To list the access keys for an IAM user with permission to connect to your S3 bucket:

  1. Sign in to the AWS Management Console and open the IAM console at https://console.aws.amazon.com/iam/.
  2. In the navigation pane, choose Users.
  3. Choose the name of the intended user, and then choose the Security credentials tab. The user's access keys and the status of each key are displayed.

Only the user's access key ID is visible. The secret access key can only be retrieved when the key is created.

Step 1: Select Hive Metastore for Amazon S3 as the Connector Type

  1. In the Ahana SaaS Console, select Data Sources.
  2. Select Add Data Source.

Add Data Source

  1. Select Hive Metastore for Amazon S3.

Configure Hive Metastore

Step 2: Configure the data source details

  1. Enter a Name.
    The name is used to derive the catalog name used for Presto. A data source name can contain only lowercase letters, numbers, and underscores. The table in the Data Sources tab of the Ahana SaaS Console shows both the name entered here and the derived catalog name. See Data Sources Overview.
  2. Enter a Description for this data source.

Configure Hive Metastore

Step 3: Configure the Hive Metastore cluster access details

  1. Enter the Thrift Endpoint URI(s) for your Hive Metastore cluster.
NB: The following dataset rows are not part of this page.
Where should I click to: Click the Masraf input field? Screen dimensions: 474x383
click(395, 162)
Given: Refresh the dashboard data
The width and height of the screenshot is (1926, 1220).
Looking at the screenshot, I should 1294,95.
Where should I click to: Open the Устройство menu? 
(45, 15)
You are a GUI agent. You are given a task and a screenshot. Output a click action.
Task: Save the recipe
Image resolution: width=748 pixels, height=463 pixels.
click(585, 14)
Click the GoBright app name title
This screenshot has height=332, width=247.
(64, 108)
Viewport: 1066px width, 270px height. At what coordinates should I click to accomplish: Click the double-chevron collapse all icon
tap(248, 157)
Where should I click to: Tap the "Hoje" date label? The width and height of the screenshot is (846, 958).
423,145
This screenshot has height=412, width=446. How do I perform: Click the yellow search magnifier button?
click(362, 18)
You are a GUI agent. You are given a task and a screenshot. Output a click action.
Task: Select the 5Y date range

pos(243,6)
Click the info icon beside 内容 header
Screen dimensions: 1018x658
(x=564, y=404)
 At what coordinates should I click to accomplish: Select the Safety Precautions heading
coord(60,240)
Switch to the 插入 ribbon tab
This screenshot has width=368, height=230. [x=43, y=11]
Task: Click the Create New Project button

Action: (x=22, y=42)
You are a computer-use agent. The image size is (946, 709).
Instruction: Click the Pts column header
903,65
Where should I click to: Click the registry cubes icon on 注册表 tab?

    You may enter multiple URIs by separating them with commas. For example:

      thrift://hms:9083, thrift://hive-metastore:9083
  2. In S3 Credentials, select either IAM Role or Access key.

    • For IAM Role:
      • Enter the Role ARN. For example: arn:aws:iam::123456789012:role/my-s3-role
    • For Access key:
      1. Enter the Access Key ID to use.
        Typically looks like: AKIAIOSFODNN7EXAMPLE
      2. Enter the Secret Access Key.
        Typically looks like: wJalrXUtnFEMI/K7MDENG/bPxRfiCYEXAMPLEKEY

Configure Hive Metastore 3. If a Ranger authorization service is configured, use the Authorization Service drop-down to select the authorization service name.

Authorization Service

info

If no Apache Ranger authorization service definition exists, then the Authorization Service drop-down is not displayed.

See Add an Apache Ranger Authorization Service to create an Apache Ranger authorization service definition.

Step 4: Add the data source

When you have configured the data source, select Add Data Source.

You can now connect to this data source from your Presto clusters.